### Instructions for the task
Give every line below again, exactly.

(Records excerpted from a collection)
*** Block opens ***

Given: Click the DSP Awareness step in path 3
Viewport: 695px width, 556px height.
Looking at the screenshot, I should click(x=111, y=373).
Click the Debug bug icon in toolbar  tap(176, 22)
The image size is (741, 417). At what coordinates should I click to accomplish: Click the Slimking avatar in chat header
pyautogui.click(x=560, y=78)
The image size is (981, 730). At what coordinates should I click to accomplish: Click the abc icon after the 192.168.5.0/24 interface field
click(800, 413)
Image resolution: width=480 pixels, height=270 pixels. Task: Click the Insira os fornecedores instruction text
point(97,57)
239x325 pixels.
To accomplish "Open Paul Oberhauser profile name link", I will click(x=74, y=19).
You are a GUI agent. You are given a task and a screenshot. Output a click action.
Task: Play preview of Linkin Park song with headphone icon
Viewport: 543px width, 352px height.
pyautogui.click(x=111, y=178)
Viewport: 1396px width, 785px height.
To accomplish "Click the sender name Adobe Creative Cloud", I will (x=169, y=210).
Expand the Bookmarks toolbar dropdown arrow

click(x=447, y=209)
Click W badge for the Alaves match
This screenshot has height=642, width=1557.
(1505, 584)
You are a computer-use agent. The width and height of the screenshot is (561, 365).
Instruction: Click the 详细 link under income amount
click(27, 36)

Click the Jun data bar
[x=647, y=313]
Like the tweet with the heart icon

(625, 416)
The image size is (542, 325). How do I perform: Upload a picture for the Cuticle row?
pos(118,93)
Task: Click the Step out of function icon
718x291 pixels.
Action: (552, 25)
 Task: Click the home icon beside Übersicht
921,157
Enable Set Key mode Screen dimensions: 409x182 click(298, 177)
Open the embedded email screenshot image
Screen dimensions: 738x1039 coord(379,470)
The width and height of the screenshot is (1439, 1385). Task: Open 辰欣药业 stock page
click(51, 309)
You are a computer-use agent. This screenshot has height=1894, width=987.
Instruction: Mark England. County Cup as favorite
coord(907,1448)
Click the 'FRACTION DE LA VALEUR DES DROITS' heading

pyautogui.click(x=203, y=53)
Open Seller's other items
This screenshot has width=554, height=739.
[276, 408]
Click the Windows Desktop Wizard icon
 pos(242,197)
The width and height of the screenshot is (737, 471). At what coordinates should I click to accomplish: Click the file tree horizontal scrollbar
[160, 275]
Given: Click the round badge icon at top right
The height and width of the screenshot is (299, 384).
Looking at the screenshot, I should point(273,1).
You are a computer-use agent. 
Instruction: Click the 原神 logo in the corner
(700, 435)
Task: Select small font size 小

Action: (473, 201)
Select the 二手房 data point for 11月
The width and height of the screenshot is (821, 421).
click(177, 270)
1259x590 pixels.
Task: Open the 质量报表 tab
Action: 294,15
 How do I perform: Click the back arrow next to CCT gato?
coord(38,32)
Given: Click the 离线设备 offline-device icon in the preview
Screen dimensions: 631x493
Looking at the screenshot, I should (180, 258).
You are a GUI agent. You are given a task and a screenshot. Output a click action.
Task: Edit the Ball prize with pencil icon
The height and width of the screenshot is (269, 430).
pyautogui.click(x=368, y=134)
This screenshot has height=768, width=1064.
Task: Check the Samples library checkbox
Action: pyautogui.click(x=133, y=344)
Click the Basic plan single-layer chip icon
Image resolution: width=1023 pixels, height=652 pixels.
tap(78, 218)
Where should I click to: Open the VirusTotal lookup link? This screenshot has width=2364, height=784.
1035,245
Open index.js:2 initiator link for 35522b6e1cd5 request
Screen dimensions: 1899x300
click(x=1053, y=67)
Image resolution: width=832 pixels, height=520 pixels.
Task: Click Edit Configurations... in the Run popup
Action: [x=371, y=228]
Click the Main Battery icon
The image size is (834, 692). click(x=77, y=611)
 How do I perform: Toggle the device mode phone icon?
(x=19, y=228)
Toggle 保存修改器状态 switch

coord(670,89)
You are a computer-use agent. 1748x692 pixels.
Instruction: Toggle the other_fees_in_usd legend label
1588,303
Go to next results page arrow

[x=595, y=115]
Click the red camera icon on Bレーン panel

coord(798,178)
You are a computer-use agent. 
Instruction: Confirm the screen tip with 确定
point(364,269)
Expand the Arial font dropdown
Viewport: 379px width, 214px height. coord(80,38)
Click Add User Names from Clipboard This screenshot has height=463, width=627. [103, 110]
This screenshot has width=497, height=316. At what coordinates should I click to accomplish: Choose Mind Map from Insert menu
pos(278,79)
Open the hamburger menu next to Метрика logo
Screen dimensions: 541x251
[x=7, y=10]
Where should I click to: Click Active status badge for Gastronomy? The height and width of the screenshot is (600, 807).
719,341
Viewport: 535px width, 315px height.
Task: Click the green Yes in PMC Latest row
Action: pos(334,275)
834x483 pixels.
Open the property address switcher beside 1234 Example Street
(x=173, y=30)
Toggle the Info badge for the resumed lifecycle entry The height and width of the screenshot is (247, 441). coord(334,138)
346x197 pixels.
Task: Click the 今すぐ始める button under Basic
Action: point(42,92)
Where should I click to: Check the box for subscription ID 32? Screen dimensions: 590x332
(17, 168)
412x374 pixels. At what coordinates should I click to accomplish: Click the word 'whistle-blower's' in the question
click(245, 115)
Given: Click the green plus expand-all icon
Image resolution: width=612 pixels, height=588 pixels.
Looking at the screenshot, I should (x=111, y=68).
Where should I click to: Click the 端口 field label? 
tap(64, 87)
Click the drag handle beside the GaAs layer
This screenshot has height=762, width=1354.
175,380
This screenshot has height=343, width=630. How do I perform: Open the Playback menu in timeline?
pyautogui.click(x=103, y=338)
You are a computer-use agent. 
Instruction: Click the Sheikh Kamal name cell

*** Block closes ***

### Response area
Given: Click the DSP Awareness step in path 3
Viewport: 695px width, 556px height.
Looking at the screenshot, I should click(x=111, y=373).
Click the Debug bug icon in toolbar  tap(176, 22)
The image size is (741, 417). At what coordinates should I click to accomplish: Click the Slimking avatar in chat header
pyautogui.click(x=560, y=78)
The image size is (981, 730). At what coordinates should I click to accomplish: Click the abc icon after the 192.168.5.0/24 interface field
click(800, 413)
Image resolution: width=480 pixels, height=270 pixels. Task: Click the Insira os fornecedores instruction text
point(97,57)
239x325 pixels.
To accomplish "Open Paul Oberhauser profile name link", I will click(x=74, y=19).
You are a GUI agent. You are given a task and a screenshot. Output a click action.
Task: Play preview of Linkin Park song with headphone icon
Viewport: 543px width, 352px height.
pyautogui.click(x=111, y=178)
Viewport: 1396px width, 785px height.
To accomplish "Click the sender name Adobe Creative Cloud", I will (x=169, y=210).
Expand the Bookmarks toolbar dropdown arrow

click(x=447, y=209)
Click W badge for the Alaves match
This screenshot has height=642, width=1557.
(1505, 584)
You are a computer-use agent. The width and height of the screenshot is (561, 365).
Instruction: Click the 详细 link under income amount
click(27, 36)

Click the Jun data bar
[x=647, y=313]
Like the tweet with the heart icon

(625, 416)
The image size is (542, 325). How do I perform: Upload a picture for the Cuticle row?
pos(118,93)
Task: Click the Step out of function icon
718x291 pixels.
Action: (552, 25)
 Task: Click the home icon beside Übersicht
921,157
Enable Set Key mode Screen dimensions: 409x182 click(298, 177)
Open the embedded email screenshot image
Screen dimensions: 738x1039 coord(379,470)
The width and height of the screenshot is (1439, 1385). Task: Open 辰欣药业 stock page
click(51, 309)
You are a computer-use agent. This screenshot has height=1894, width=987.
Instruction: Mark England. County Cup as favorite
coord(907,1448)
Click the 'FRACTION DE LA VALEUR DES DROITS' heading

pyautogui.click(x=203, y=53)
Open Seller's other items
This screenshot has width=554, height=739.
[276, 408]
Click the Windows Desktop Wizard icon
 pos(242,197)
The width and height of the screenshot is (737, 471). At what coordinates should I click to accomplish: Click the file tree horizontal scrollbar
[160, 275]
Given: Click the round badge icon at top right
The height and width of the screenshot is (299, 384).
Looking at the screenshot, I should point(273,1).
You are a computer-use agent. 
Instruction: Click the 原神 logo in the corner
(700, 435)
Task: Select small font size 小

Action: (473, 201)
Select the 二手房 data point for 11月
The width and height of the screenshot is (821, 421).
click(177, 270)
1259x590 pixels.
Task: Open the 质量报表 tab
Action: 294,15
 How do I perform: Click the back arrow next to CCT gato?
coord(38,32)
Given: Click the 离线设备 offline-device icon in the preview
Screen dimensions: 631x493
Looking at the screenshot, I should (180, 258).
You are a GUI agent. You are given a task and a screenshot. Output a click action.
Task: Edit the Ball prize with pencil icon
The height and width of the screenshot is (269, 430).
pyautogui.click(x=368, y=134)
This screenshot has height=768, width=1064.
Task: Check the Samples library checkbox
Action: pyautogui.click(x=133, y=344)
Click the Basic plan single-layer chip icon
Image resolution: width=1023 pixels, height=652 pixels.
tap(78, 218)
Where should I click to: Open the VirusTotal lookup link? This screenshot has width=2364, height=784.
1035,245
Open index.js:2 initiator link for 35522b6e1cd5 request
Screen dimensions: 1899x300
click(x=1053, y=67)
Image resolution: width=832 pixels, height=520 pixels.
Task: Click Edit Configurations... in the Run popup
Action: [x=371, y=228]
Click the Main Battery icon
The image size is (834, 692). click(x=77, y=611)
 How do I perform: Toggle the device mode phone icon?
(x=19, y=228)
Toggle 保存修改器状态 switch

coord(670,89)
You are a computer-use agent. 1748x692 pixels.
Instruction: Toggle the other_fees_in_usd legend label
1588,303
Go to next results page arrow

[x=595, y=115]
Click the red camera icon on Bレーン panel

coord(798,178)
You are a computer-use agent. 
Instruction: Confirm the screen tip with 确定
point(364,269)
Expand the Arial font dropdown
Viewport: 379px width, 214px height. coord(80,38)
Click Add User Names from Clipboard This screenshot has height=463, width=627. [103, 110]
This screenshot has width=497, height=316. At what coordinates should I click to accomplish: Choose Mind Map from Insert menu
pos(278,79)
Open the hamburger menu next to Метрика logo
Screen dimensions: 541x251
[x=7, y=10]
Where should I click to: Click Active status badge for Gastronomy? The height and width of the screenshot is (600, 807).
719,341
Viewport: 535px width, 315px height.
Task: Click the green Yes in PMC Latest row
Action: pos(334,275)
834x483 pixels.
Open the property address switcher beside 1234 Example Street
(x=173, y=30)
Toggle the Info badge for the resumed lifecycle entry The height and width of the screenshot is (247, 441). coord(334,138)
346x197 pixels.
Task: Click the 今すぐ始める button under Basic
Action: point(42,92)
Where should I click to: Check the box for subscription ID 32? Screen dimensions: 590x332
(17, 168)
412x374 pixels. At what coordinates should I click to accomplish: Click the word 'whistle-blower's' in the question
click(245, 115)
Given: Click the green plus expand-all icon
Image resolution: width=612 pixels, height=588 pixels.
Looking at the screenshot, I should (x=111, y=68).
Where should I click to: Click the 端口 field label? 
tap(64, 87)
Click the drag handle beside the GaAs layer
This screenshot has height=762, width=1354.
175,380
This screenshot has height=343, width=630. How do I perform: Open the Playback menu in timeline?
pyautogui.click(x=103, y=338)
You are a computer-use agent. 
Instruction: Click the Sheikh Kamal name cell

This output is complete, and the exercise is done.